Records
┄┄┄┄┄┄┄┄┄┄
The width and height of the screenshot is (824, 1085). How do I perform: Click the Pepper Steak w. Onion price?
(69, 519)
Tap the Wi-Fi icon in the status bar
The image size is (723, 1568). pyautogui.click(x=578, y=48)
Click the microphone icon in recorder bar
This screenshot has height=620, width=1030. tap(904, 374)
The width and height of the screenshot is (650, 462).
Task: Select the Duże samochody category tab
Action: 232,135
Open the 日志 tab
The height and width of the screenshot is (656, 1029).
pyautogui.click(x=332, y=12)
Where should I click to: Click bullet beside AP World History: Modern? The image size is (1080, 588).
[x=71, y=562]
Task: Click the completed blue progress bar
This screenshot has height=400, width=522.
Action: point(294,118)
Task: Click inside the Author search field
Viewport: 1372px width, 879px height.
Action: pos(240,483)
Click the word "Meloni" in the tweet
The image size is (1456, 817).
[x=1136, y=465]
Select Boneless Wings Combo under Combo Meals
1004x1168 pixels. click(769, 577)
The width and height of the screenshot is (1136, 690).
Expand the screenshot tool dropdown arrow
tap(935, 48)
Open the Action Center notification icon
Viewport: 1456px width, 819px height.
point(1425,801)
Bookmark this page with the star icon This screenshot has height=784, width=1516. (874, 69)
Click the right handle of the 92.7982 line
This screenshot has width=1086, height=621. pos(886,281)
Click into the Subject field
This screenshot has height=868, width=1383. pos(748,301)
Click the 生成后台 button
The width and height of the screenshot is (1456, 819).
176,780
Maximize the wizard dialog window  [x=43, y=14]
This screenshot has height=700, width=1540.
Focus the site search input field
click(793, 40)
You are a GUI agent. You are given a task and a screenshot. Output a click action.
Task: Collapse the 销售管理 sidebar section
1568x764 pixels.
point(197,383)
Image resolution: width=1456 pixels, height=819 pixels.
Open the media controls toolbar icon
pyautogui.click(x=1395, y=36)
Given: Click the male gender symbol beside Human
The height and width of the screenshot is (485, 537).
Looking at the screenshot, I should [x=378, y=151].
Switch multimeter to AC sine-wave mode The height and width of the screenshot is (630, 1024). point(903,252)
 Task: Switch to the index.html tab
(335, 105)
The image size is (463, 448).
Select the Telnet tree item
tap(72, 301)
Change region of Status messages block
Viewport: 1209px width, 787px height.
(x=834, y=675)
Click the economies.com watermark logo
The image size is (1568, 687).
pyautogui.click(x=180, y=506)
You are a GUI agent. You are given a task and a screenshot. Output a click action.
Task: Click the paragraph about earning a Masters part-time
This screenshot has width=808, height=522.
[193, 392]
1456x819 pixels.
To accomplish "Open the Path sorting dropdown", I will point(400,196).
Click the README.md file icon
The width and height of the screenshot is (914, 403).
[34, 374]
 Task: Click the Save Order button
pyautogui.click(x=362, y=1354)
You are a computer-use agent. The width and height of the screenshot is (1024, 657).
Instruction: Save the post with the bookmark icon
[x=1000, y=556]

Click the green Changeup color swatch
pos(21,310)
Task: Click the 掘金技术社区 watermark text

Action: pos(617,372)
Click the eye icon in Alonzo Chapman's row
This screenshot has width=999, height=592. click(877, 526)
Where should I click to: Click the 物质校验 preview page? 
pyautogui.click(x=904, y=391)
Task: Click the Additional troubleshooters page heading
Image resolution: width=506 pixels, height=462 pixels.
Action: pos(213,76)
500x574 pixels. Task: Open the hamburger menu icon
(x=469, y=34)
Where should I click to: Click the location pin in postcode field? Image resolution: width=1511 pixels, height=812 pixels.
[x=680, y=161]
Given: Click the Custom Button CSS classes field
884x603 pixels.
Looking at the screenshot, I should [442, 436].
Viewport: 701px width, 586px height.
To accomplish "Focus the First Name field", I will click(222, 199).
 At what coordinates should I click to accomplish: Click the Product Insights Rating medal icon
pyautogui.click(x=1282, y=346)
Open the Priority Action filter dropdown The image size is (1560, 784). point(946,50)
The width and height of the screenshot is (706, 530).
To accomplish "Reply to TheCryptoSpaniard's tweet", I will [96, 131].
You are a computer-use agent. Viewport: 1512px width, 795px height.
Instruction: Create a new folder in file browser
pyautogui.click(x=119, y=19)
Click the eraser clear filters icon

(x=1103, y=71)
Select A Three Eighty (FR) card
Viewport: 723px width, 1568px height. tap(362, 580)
┄┄┄┄┄┄┄┄┄┄
WHAT IS BEING ASKED
Can you repeat all the records above word for word, every line of them?

RESULT
The width and height of the screenshot is (824, 1085). How do I perform: Click the Pepper Steak w. Onion price?
(69, 519)
Tap the Wi-Fi icon in the status bar
The image size is (723, 1568). pyautogui.click(x=578, y=48)
Click the microphone icon in recorder bar
This screenshot has height=620, width=1030. tap(904, 374)
The width and height of the screenshot is (650, 462).
Task: Select the Duże samochody category tab
Action: 232,135
Open the 日志 tab
The height and width of the screenshot is (656, 1029).
pyautogui.click(x=332, y=12)
Where should I click to: Click bullet beside AP World History: Modern? The image size is (1080, 588).
[x=71, y=562]
Task: Click the completed blue progress bar
This screenshot has height=400, width=522.
Action: point(294,118)
Task: Click inside the Author search field
Viewport: 1372px width, 879px height.
Action: pos(240,483)
Click the word "Meloni" in the tweet
The image size is (1456, 817).
[x=1136, y=465]
Select Boneless Wings Combo under Combo Meals
1004x1168 pixels. click(769, 577)
The width and height of the screenshot is (1136, 690).
Expand the screenshot tool dropdown arrow
tap(935, 48)
Open the Action Center notification icon
Viewport: 1456px width, 819px height.
point(1425,801)
Bookmark this page with the star icon This screenshot has height=784, width=1516. (874, 69)
Click the right handle of the 92.7982 line
This screenshot has width=1086, height=621. pos(886,281)
Click into the Subject field
This screenshot has height=868, width=1383. pos(748,301)
Click the 生成后台 button
The width and height of the screenshot is (1456, 819).
176,780
Maximize the wizard dialog window  [x=43, y=14]
This screenshot has height=700, width=1540.
Focus the site search input field
click(793, 40)
You are a GUI agent. You are given a task and a screenshot. Output a click action.
Task: Collapse the 销售管理 sidebar section
1568x764 pixels.
point(197,383)
Image resolution: width=1456 pixels, height=819 pixels.
Open the media controls toolbar icon
pyautogui.click(x=1395, y=36)
Given: Click the male gender symbol beside Human
The height and width of the screenshot is (485, 537).
Looking at the screenshot, I should [x=378, y=151].
Switch multimeter to AC sine-wave mode The height and width of the screenshot is (630, 1024). point(903,252)
 Task: Switch to the index.html tab
(335, 105)
The image size is (463, 448).
Select the Telnet tree item
tap(72, 301)
Change region of Status messages block
Viewport: 1209px width, 787px height.
(x=834, y=675)
Click the economies.com watermark logo
The image size is (1568, 687).
pyautogui.click(x=180, y=506)
You are a GUI agent. You are given a task and a screenshot. Output a click action.
Task: Click the paragraph about earning a Masters part-time
This screenshot has width=808, height=522.
[193, 392]
1456x819 pixels.
To accomplish "Open the Path sorting dropdown", I will point(400,196).
Click the README.md file icon
The width and height of the screenshot is (914, 403).
[34, 374]
 Task: Click the Save Order button
pyautogui.click(x=362, y=1354)
You are a computer-use agent. The width and height of the screenshot is (1024, 657).
Instruction: Save the post with the bookmark icon
[x=1000, y=556]

Click the green Changeup color swatch
pos(21,310)
Task: Click the 掘金技术社区 watermark text

Action: pos(617,372)
Click the eye icon in Alonzo Chapman's row
This screenshot has width=999, height=592. click(877, 526)
Where should I click to: Click the 物质校验 preview page? 
pyautogui.click(x=904, y=391)
Task: Click the Additional troubleshooters page heading
Image resolution: width=506 pixels, height=462 pixels.
Action: pos(213,76)
500x574 pixels. Task: Open the hamburger menu icon
(x=469, y=34)
Where should I click to: Click the location pin in postcode field? Image resolution: width=1511 pixels, height=812 pixels.
[x=680, y=161]
Given: Click the Custom Button CSS classes field
884x603 pixels.
Looking at the screenshot, I should [442, 436].
Viewport: 701px width, 586px height.
To accomplish "Focus the First Name field", I will click(222, 199).
 At what coordinates should I click to accomplish: Click the Product Insights Rating medal icon
pyautogui.click(x=1282, y=346)
Open the Priority Action filter dropdown The image size is (1560, 784). point(946,50)
The width and height of the screenshot is (706, 530).
To accomplish "Reply to TheCryptoSpaniard's tweet", I will [96, 131].
You are a computer-use agent. Viewport: 1512px width, 795px height.
Instruction: Create a new folder in file browser
pyautogui.click(x=119, y=19)
Click the eraser clear filters icon

(x=1103, y=71)
Select A Three Eighty (FR) card
Viewport: 723px width, 1568px height. tap(362, 580)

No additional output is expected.